Therapist Characteristics That Affect Client Outcomes
Lingiardi, V., Muzi, L., Tanzilli, A., & Carone, N. (2017). Do therapists' subjective variables impact on psychodynamic psychotherapy outcomes? A systematic literature review. Clinical Psychology & Psychotherapy. Advance online publication.
Psychotherapists differ in their effectiveness such that some therapists are more effective than others, and these differences account for up to 9% of client outcomes. Despite this, not many studies have looked at therapist personal characteristics that might be associated with better or worse outcomes. In this systematic literature review, Lingiardi and colleagues focus on empirical studies of psychodynamic therapists and their personal characteristics that might affect therapeutic processes and client outcomes. The authors included only quantitative studies. Thirty studies representing nearly 1,400 therapists and 6,000 clients were included in the review. Most studies occurred in a naturalistic setting, and most therapists were female (66%) with an average of over 9 years of experience. The studies looked at various therapist personal characteristics and their association with therapeutic processes and client outcomes. Therapist attachment security (ability to engage in meaningful loving relationships and adaptively manage emotions) was associated with better client outcomes. Similarly, therapists who reported better experiences of parental care and better quality relationships with attachment figures tended to have clients who rated a more positive therapeutic alliance. In addition, therapist interpersonal functioning was evaluated in several studies. Therapists who were rated as more affiliative (warm, friendly) and less hostile (cold, rejecting) tended to have clients who achieved better outcomes. Further, therapist facilitative interpersonal skills (emotional expressiveness, verbal fluency, warmth, empathy) were associated with better client outcomes in short-term therapy. Finally, several studies assessed therapist self-concept (stable means by which one treats oneself). Therapists who were more hostile or negative toward the self tended to be more critical or ignoring of clients, which lead to poorer client outcomes.

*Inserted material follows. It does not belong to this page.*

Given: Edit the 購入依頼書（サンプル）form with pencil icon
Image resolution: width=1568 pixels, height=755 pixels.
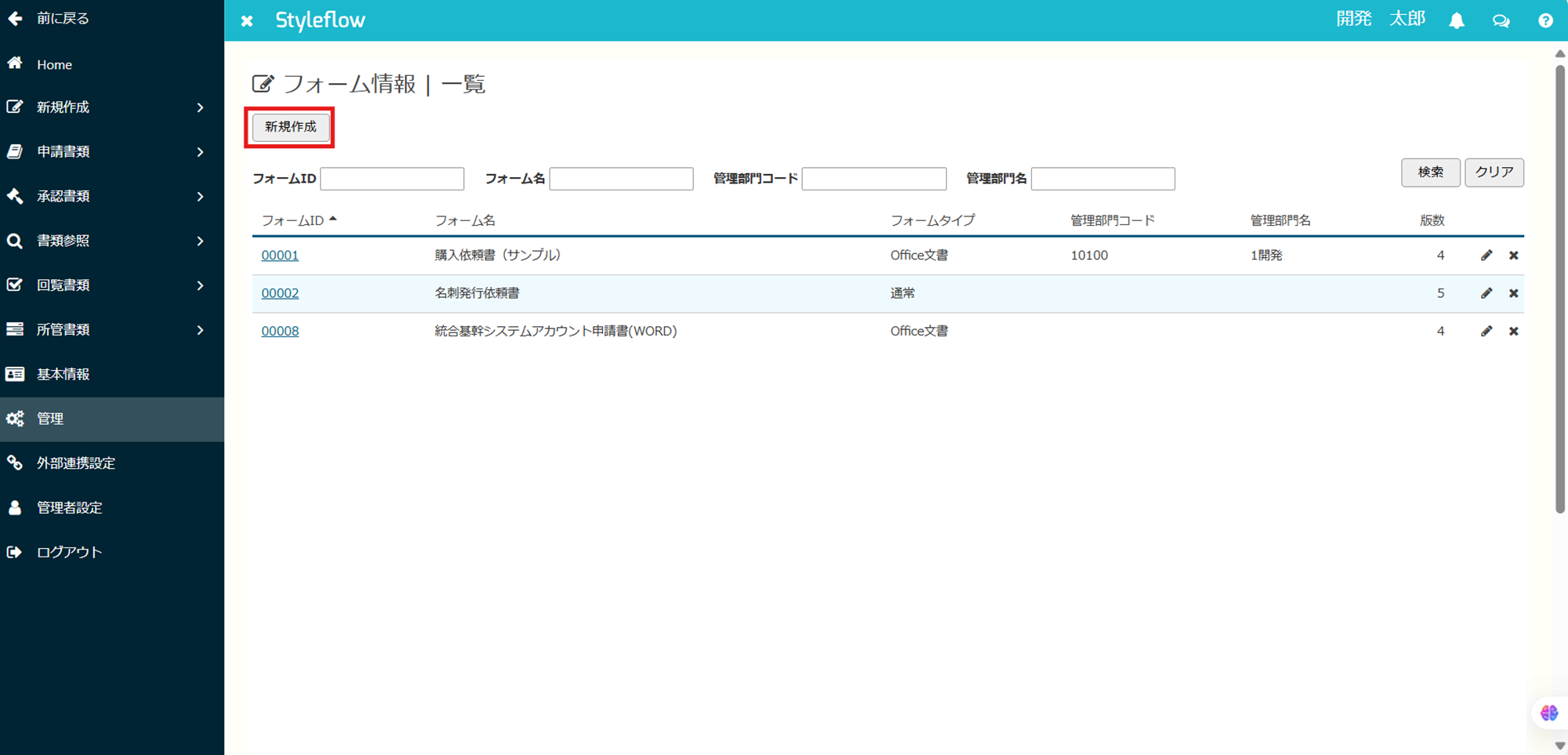Looking at the screenshot, I should click(1486, 255).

Therapist personal characteristics (attachment security), interpersonal skills (warmth, friendliness, empathy), and self concept (how one treats oneself) may account for why some therapists are more effective than others. Problems in these areas might lead to problematic countertransference (emotional reactions on the part of therapists triggered by client issues) or therapeutic alliance ruptures, both of which are related to poorer client outcomes. Therapists can learn methods of managing countertransference and repairing alliance ruptures. If the personal characteristics are persistent and problematic, therapists might consider personal therapy.